* **What needs to be done**
Would you please return the lines of the entries below starting at the line that has "This screenshot has height=567, width=908." and ending at the line that has "The height and width of the screenshot is (339, 794).", both included, exactly as they are?

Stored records
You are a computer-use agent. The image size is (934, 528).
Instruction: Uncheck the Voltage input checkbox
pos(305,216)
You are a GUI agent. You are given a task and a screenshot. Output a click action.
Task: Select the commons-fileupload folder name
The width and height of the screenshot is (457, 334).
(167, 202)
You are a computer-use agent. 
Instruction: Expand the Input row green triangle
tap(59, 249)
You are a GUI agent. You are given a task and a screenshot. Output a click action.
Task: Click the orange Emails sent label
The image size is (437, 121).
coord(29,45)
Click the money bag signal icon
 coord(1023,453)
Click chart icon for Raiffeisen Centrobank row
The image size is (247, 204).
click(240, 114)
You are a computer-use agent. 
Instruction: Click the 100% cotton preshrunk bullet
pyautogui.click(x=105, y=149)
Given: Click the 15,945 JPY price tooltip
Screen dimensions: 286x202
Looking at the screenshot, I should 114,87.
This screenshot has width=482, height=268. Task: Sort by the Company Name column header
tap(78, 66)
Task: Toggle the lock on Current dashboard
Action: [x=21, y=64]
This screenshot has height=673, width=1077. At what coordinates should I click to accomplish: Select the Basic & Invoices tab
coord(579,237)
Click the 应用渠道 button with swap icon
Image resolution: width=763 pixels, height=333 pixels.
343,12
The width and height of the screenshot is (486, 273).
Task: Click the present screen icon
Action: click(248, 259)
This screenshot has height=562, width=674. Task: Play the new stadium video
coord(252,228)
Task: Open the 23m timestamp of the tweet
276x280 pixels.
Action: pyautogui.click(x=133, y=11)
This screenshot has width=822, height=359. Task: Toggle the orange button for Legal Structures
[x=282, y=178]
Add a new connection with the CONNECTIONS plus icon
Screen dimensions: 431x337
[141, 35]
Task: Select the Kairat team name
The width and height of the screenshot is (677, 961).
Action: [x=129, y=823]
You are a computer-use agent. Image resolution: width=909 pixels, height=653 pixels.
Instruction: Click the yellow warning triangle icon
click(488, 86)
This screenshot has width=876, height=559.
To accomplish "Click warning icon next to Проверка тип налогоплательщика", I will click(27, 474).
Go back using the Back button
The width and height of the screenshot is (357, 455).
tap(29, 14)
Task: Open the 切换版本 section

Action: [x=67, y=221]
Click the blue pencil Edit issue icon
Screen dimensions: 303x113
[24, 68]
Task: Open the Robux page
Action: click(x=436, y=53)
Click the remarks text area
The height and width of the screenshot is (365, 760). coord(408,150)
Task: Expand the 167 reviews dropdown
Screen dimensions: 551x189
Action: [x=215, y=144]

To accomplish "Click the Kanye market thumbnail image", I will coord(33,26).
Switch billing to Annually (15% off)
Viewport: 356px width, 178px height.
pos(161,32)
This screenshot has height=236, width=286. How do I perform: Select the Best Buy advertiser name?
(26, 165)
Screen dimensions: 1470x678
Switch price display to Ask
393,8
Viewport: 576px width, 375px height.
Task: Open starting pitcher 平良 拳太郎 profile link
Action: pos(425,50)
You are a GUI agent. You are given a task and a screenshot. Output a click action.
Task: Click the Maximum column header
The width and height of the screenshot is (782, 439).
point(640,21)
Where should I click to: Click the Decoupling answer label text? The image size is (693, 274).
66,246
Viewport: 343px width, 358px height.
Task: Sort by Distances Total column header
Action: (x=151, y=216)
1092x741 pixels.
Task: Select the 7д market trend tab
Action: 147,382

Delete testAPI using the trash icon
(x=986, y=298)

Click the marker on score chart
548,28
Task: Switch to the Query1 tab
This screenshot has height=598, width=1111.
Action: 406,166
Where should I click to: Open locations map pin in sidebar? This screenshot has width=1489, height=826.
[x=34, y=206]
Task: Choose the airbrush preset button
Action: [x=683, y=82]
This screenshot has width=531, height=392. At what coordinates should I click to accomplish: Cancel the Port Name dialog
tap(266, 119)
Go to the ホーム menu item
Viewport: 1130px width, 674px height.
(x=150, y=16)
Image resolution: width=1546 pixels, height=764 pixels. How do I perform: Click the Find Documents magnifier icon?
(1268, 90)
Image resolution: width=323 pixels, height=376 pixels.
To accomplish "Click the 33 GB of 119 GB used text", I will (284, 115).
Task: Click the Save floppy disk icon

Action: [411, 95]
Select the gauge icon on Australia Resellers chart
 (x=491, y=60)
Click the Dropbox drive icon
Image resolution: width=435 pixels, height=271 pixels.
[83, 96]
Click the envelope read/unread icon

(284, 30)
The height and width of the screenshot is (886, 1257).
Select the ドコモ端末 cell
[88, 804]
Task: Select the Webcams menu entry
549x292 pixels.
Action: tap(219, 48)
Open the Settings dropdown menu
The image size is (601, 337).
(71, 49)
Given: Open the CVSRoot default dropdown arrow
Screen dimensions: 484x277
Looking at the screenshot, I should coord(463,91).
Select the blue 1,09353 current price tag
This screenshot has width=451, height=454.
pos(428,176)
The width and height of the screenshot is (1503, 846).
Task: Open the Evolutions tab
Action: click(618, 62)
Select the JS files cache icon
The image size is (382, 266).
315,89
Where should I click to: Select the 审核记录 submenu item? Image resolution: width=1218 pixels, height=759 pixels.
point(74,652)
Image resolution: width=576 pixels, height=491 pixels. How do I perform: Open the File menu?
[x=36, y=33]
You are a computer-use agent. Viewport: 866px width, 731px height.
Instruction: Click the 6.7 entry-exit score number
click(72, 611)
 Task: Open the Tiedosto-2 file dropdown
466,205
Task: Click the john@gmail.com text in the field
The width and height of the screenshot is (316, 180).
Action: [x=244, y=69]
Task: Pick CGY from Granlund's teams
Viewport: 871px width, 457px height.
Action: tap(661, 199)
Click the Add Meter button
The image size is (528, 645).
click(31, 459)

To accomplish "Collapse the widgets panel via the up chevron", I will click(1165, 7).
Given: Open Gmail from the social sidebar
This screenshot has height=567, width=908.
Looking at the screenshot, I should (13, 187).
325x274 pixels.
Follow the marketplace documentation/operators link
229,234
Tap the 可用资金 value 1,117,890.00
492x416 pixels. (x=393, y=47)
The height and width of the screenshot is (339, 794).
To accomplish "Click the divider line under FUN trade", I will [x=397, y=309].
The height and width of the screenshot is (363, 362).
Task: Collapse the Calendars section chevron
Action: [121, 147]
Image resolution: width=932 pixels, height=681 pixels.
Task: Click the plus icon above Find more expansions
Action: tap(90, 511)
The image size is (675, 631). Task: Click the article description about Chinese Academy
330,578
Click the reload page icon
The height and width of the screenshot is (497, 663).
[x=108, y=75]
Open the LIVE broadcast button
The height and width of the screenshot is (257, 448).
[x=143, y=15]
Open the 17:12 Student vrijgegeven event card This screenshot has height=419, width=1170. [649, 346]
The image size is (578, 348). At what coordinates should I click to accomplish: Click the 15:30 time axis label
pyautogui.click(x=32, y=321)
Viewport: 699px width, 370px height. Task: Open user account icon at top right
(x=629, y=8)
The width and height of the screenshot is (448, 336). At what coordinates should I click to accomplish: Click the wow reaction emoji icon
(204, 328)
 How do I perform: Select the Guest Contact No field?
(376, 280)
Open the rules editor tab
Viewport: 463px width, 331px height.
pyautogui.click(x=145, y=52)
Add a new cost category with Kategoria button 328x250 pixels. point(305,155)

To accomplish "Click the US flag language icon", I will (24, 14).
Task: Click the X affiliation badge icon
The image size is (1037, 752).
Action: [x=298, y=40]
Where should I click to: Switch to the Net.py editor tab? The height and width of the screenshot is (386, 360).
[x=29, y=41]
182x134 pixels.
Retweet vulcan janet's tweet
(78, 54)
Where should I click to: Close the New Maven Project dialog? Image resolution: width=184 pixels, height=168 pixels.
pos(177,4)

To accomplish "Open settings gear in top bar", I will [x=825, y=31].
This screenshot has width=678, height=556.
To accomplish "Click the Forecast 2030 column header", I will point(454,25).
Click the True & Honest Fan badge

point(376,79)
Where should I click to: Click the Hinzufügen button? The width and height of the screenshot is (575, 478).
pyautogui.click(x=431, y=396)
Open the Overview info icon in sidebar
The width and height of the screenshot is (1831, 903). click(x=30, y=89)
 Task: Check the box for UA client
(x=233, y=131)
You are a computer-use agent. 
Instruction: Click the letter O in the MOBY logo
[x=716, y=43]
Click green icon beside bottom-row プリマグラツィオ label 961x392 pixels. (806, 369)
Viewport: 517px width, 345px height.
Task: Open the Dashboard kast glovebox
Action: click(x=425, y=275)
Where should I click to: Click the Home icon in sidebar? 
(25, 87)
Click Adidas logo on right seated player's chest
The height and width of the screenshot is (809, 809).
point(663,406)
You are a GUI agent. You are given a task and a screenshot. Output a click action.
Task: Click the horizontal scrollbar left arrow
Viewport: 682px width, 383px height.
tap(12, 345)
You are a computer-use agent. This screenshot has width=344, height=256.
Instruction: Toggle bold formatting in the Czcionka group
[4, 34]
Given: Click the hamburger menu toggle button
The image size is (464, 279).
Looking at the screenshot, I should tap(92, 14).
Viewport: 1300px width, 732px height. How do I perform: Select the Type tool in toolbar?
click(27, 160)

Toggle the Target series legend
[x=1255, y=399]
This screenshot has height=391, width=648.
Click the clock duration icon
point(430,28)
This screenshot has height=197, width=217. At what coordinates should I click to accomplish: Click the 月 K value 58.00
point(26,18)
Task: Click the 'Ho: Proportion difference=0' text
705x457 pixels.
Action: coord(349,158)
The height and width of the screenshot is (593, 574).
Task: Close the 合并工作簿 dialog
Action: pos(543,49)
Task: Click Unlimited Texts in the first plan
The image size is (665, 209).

* **Written solution**
This screenshot has height=567, width=908.
Looking at the screenshot, I should (13, 187).
325x274 pixels.
Follow the marketplace documentation/operators link
229,234
Tap the 可用资金 value 1,117,890.00
492x416 pixels. (x=393, y=47)
The height and width of the screenshot is (339, 794).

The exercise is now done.